See Also aggregator services.
- trusted CAs directory
The directory containing the CA certificates and signing policy files of the CAs trusted by GSI. Typically this directory is
/etc/grid-security/certificates. For more information see Grid security directory in the Pre-WS A&A Developer's Guide ("Environmental Variables" section).
- Universally Unique Identifier (UUID)
Identifier that is immutable and unique across time and space. [re: what in gt4?]
- user certificate
A EEC belonging to a user. When using GSI, this certificate is typically stored in
$HOME/.globus/usercert.pem. For more information on possible user certificate locations, see Credentials in the Pre-WS A&A Developer's Guide ("Environmental Variables" section).
- user credentials
The combination of a user certificate and its corresponding private key.
- web service
In MDS4, WebMDS is a web-based interface to WSRF resource property information that can be used as a user-friendly front-end to the Index Service or other WSRF services.
- Web Services Addressing (WSA)
The WS-Addressing specification defines transport-neutral mechanisms to address web services and messages. Specifically, it defines XML elements to identify web service endpoints and to secure end-to-end endpoint identification in messages. See the W3C WS Addressing Working Group for details.
See Also web service.
- Web Services Deployment Descriptor (WSDD)

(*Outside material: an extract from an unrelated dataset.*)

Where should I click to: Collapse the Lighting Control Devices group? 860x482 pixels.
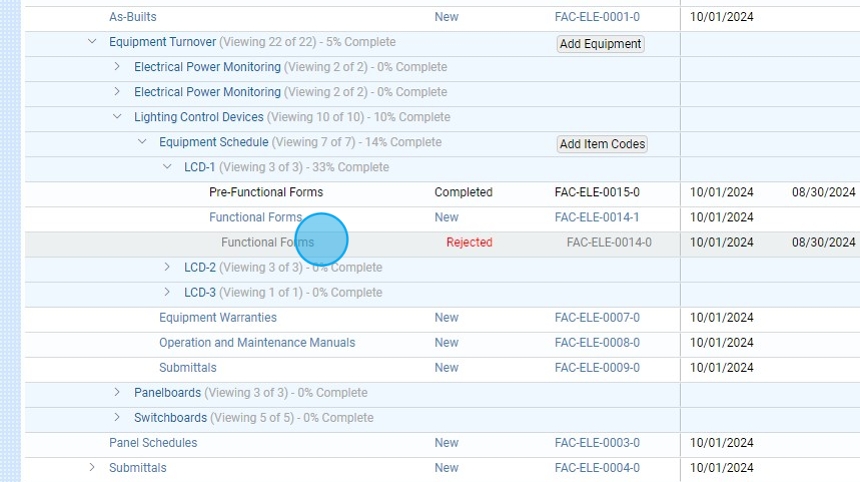[x=117, y=117]
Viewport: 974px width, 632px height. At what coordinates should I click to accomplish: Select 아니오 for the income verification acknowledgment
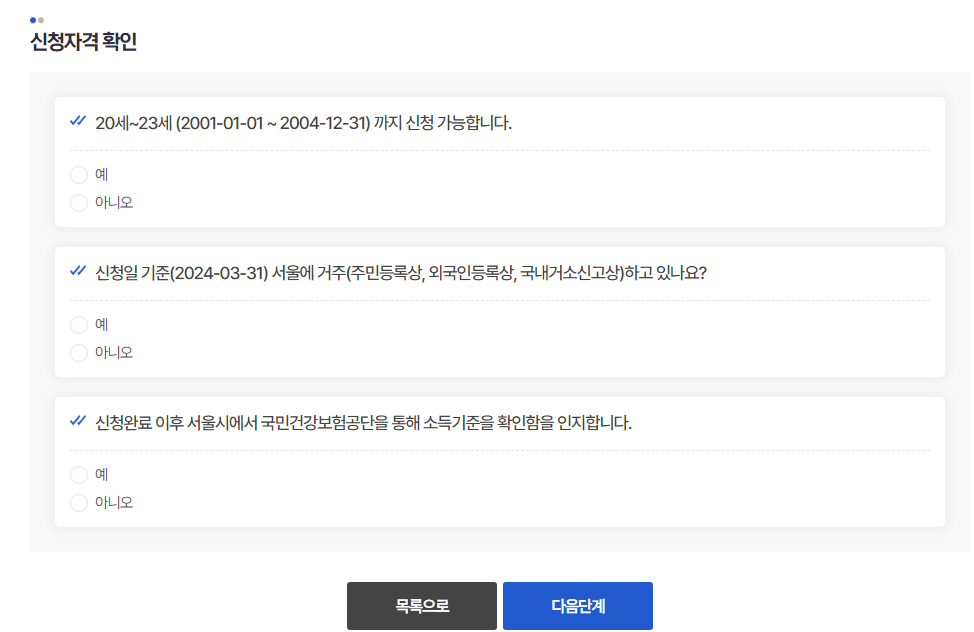click(x=78, y=502)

An Axis XML-based configuration file. [re: which part of gt4?]
- Web Services Description Language (WSDL)
WSDL is an XML document for describing Web services. Standardized binding conventions define how to use WSDL in conjunction with SOAP and other messaging substrates. WSDL interfaces can be compiled to generate proxy code that constructs messages and manages communications on behalf of the client application. The proxy automatically maps the XML message structures into native language objects that can be directly manipulated by the application. The proxy frees the developer from having to understand and manipulate XML. See the WSDL 1.1 specification for details.
- Web Services Interoperability Basic Profile (WS-I Basic Profile)
The WS-I Basic Profile specification is a set of recommendations on how to use the different web services specifications such as SOAP, WSDL, etc. to maximize interoperability.
- Web Services Notification (WSN)
The WS-Notification family of specifications define a pattern-based approach to allowing Web services to disseminate information to one another. This framework comprises mechanisms for basic notification (WS-Notification), topic-based notification (WS-Topics), and brokered notification (WS-BrokeredNotification). See the OASIS Web Services Notification (WSN) TC for details.
- Web Services Resource Framework (WSRF)
Web Services Resource Framework (WSRF) is a specification that extends web services for grid applications by giving them the ability to retain state information while at the same time retaining statelessness (using resources). The combination of a web service and a resource is referred to as a WS-Resource. WSRF is a collection of different specifications that manage WS-Resources.
This framework comprises mechanisms to describe views on the state (WS-ResourceProperties), to support management of the state through properties associated with the Web service (WS-ResourceLifetime), to describe how these mechanisms are extensible to groups of Web services (WS-ServiceGroup), and to deal with faults (WS-BaseFaults).